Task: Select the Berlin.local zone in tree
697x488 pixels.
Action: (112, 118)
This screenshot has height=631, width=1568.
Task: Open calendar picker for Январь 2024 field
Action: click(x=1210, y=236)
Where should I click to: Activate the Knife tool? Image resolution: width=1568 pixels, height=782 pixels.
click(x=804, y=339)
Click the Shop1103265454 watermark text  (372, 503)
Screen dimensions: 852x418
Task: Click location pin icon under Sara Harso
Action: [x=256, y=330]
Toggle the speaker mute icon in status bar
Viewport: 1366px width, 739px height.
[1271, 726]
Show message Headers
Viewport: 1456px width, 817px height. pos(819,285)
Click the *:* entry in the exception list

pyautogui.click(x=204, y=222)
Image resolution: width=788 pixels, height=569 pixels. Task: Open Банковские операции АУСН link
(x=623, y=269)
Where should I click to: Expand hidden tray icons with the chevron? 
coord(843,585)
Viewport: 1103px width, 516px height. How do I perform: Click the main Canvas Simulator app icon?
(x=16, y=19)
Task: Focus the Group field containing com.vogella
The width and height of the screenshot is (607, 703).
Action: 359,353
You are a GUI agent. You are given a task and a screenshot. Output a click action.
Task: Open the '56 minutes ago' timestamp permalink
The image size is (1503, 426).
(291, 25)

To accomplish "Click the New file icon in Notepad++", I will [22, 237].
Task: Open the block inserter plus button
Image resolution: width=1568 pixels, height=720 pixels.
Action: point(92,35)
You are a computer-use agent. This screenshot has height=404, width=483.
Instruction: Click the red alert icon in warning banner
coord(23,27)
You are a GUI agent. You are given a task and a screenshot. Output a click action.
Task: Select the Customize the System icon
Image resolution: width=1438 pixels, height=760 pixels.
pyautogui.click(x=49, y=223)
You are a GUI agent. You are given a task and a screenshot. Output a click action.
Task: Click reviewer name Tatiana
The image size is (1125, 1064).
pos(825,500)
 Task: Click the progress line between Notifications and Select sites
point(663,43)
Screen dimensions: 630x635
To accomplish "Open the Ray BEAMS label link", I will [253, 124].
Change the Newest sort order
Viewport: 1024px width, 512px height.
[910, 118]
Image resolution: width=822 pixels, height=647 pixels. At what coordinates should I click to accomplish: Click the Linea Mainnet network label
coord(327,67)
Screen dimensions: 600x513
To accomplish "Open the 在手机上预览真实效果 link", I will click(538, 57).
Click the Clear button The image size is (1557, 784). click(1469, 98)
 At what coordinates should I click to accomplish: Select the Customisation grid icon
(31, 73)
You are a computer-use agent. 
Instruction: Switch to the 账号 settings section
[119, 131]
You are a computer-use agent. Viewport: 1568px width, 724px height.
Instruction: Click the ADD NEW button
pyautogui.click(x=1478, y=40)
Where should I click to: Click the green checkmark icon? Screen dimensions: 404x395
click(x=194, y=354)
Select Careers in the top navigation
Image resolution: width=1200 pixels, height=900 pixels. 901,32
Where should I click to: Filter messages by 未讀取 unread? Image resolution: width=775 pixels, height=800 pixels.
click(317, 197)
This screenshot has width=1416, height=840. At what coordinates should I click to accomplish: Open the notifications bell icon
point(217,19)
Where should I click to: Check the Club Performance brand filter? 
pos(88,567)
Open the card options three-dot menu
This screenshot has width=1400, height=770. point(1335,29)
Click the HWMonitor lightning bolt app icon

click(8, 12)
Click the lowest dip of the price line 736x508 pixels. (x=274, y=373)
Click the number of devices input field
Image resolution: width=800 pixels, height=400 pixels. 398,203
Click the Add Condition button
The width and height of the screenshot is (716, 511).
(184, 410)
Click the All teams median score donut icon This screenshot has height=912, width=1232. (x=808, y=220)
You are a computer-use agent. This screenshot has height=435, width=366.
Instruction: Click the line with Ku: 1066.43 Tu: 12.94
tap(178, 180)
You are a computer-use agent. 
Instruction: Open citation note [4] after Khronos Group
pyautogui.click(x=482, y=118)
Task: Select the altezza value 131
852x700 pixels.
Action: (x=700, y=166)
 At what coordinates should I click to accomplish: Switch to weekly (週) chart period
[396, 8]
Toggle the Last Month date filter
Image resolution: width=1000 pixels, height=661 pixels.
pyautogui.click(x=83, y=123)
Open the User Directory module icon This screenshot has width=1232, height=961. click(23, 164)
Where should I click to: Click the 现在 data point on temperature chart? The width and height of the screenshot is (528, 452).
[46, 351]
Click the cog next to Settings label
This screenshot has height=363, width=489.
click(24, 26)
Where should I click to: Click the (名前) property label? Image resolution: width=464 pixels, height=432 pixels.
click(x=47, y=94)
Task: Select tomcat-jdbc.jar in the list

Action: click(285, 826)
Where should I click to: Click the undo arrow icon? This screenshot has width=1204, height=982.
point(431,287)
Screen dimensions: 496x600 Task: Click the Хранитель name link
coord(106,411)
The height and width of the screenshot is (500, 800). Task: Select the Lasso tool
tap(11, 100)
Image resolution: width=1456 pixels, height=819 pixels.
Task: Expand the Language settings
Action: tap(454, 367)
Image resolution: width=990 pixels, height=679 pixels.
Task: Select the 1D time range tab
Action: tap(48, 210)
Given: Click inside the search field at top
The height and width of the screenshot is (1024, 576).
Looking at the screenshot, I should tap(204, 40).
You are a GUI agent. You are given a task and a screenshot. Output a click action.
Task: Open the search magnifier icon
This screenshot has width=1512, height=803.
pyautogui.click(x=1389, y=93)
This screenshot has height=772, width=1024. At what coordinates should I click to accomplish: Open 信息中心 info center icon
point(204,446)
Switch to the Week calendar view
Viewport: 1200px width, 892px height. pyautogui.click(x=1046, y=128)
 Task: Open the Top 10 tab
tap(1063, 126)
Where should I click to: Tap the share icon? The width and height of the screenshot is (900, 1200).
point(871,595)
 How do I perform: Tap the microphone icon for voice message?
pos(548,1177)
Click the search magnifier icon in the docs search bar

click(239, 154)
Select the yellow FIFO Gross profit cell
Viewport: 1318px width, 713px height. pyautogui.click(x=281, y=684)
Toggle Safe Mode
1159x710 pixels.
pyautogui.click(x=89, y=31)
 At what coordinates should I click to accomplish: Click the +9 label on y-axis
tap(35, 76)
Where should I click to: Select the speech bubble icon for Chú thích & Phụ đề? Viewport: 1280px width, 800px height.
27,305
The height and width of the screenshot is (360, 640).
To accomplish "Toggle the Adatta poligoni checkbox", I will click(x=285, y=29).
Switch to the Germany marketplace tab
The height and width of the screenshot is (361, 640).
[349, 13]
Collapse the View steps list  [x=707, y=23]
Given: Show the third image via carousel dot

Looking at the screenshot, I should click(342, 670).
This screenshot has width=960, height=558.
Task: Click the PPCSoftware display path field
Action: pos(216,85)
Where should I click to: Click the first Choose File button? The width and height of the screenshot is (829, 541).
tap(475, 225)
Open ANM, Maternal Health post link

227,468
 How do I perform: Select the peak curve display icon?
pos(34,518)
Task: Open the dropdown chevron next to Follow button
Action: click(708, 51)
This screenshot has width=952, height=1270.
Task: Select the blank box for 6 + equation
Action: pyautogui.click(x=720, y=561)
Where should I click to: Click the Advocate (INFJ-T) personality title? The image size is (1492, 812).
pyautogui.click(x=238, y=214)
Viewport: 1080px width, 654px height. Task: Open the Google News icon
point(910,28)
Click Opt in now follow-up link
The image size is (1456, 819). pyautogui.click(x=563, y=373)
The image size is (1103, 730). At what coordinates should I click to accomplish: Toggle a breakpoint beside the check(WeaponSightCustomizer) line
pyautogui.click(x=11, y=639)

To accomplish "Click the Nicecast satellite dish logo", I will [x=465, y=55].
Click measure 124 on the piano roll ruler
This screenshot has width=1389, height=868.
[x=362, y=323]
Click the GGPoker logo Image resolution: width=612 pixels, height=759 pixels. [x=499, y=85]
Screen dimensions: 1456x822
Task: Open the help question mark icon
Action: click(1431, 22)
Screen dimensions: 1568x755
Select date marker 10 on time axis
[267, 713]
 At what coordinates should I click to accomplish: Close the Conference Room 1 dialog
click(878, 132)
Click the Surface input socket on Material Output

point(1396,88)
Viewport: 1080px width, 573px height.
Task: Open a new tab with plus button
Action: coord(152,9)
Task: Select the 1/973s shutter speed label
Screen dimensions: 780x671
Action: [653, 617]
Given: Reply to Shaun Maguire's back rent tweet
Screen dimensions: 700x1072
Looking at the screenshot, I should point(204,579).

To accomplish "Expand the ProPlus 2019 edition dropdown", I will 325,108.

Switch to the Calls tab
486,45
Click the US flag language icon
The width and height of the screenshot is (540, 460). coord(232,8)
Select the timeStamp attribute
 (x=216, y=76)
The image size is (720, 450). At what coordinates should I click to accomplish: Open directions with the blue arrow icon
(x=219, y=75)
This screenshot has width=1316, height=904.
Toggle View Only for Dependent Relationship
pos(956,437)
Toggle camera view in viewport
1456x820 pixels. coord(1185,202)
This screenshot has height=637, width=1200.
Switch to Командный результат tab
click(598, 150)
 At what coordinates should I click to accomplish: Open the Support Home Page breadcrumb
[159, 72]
※ ※ ※
→ Work to be completed
Could you return exactly the stretch of the data above that starts at the line with "Click the number of devices input field" and ends at the line with "Given: Click inside the search field at top", both lines included?

→ Written response
Click the number of devices input field
Image resolution: width=800 pixels, height=400 pixels. 398,203
Click the Add Condition button
The width and height of the screenshot is (716, 511).
(184, 410)
Click the All teams median score donut icon This screenshot has height=912, width=1232. (x=808, y=220)
You are a computer-use agent. This screenshot has height=435, width=366.
Instruction: Click the line with Ku: 1066.43 Tu: 12.94
tap(178, 180)
You are a computer-use agent. 
Instruction: Open citation note [4] after Khronos Group
pyautogui.click(x=482, y=118)
Task: Select the altezza value 131
852x700 pixels.
Action: (x=700, y=166)
 At what coordinates should I click to accomplish: Switch to weekly (週) chart period
[396, 8]
Toggle the Last Month date filter
Image resolution: width=1000 pixels, height=661 pixels.
pyautogui.click(x=83, y=123)
Open the User Directory module icon This screenshot has width=1232, height=961. click(23, 164)
Where should I click to: Click the 现在 data point on temperature chart? The width and height of the screenshot is (528, 452).
[46, 351]
Click the cog next to Settings label
This screenshot has height=363, width=489.
click(24, 26)
Where should I click to: Click the (名前) property label? Image resolution: width=464 pixels, height=432 pixels.
click(x=47, y=94)
Task: Select tomcat-jdbc.jar in the list

Action: click(285, 826)
Where should I click to: Click the undo arrow icon? This screenshot has width=1204, height=982.
point(431,287)
Screen dimensions: 496x600 Task: Click the Хранитель name link
coord(106,411)
The height and width of the screenshot is (500, 800). Task: Select the Lasso tool
tap(11, 100)
Image resolution: width=1456 pixels, height=819 pixels.
Task: Expand the Language settings
Action: tap(454, 367)
Image resolution: width=990 pixels, height=679 pixels.
Task: Select the 1D time range tab
Action: tap(48, 210)
Given: Click inside the search field at top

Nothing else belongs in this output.